Of all of these wavelengths, our eyes can see only a small portion: this portion is called “the spectrum of visible light”. This spectrum is when the wavelength (λ) is between 10-6 and 10-7m. In figure 06, the zone has been enlarged otherwise it would have been extremely insignificant when shown with all the colors.
The difference between one color with respect to another is simply the wavelength.
Therefore, in photography, the characteristics of light that interest us the most is the wavelength, because it is the one that determines the color. Light that is called “white”, that we see coming from the sun in the atmosphere, is a combination of photons of different wavelengths that are moving across the spectrum of visible light: from red, at the lowest energy and wavelength, to violet, which has the highest frequency.
06 The complete spectrum of electromagnetic radiation.
Seeing colors
Human beings have eyes that are sensitive to light wavelengths between 10-6 and 10-7m. Inside this spectrum, our eyes distinguish single colors with great sensitivity.
We are able to see the world around us, because the light hits object that surround us that then arrives at our eyes.
Imagine being in the room of an apartment during the day.
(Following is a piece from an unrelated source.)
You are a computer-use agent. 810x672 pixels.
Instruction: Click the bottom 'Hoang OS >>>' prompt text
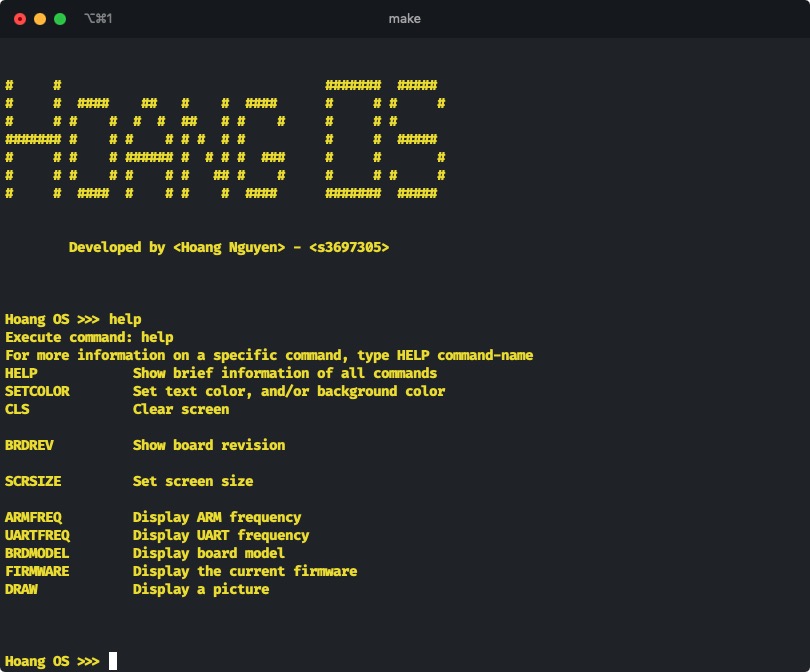pyautogui.click(x=52, y=661)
The light of the sun enters the window and hits, directly or indirectly, all the objects and the people inside. The white light of the sun that enters from the window is comprised of all of the wavelengths of the visible spectrum (and also others that we cannot see).
When the white light hits a table, the wood absorbs different wavelengths and transmits instead that light which corresponds to brown. By having absorbed the others, the only thing that arrives at our eyes is the “brown” wavelength. Therefore, we only see the table as this color.
But not all light is similar to the sun light. If we take, for example, light that comes from an incandescent bulb with a tungsten filament, it is comprised of different wavelengths but not the same wavelengths that come from the sun. In lamplight, some wavelengths are missing in the blue and violet zones, and, therefore, the table transmits a different color than what we might see in the presence of sunlight. Some frequencies cannot transmit them, because they are not present in the light source.
With some types of illumination, we perceive only a variation in the color gradation while with some particular light sources, the colors of objects can change a lot depending on the components of the light.
Every material has the ability to absorb a specific spectrum that includes also the wavelength outside of the visible spectrum. Because of this, the resulting color of an object is due to all of the wavelengths minus the spectrum of light absorbed by the object. The color that we see is due to only those wavelengths that fall between the λ of 10-6 and 10-7m.
But besides this, we have to also consider that our perception of color can be altered by our own brain (see the chapter on white balance in the paragraph entitled “Colors and our perception of them").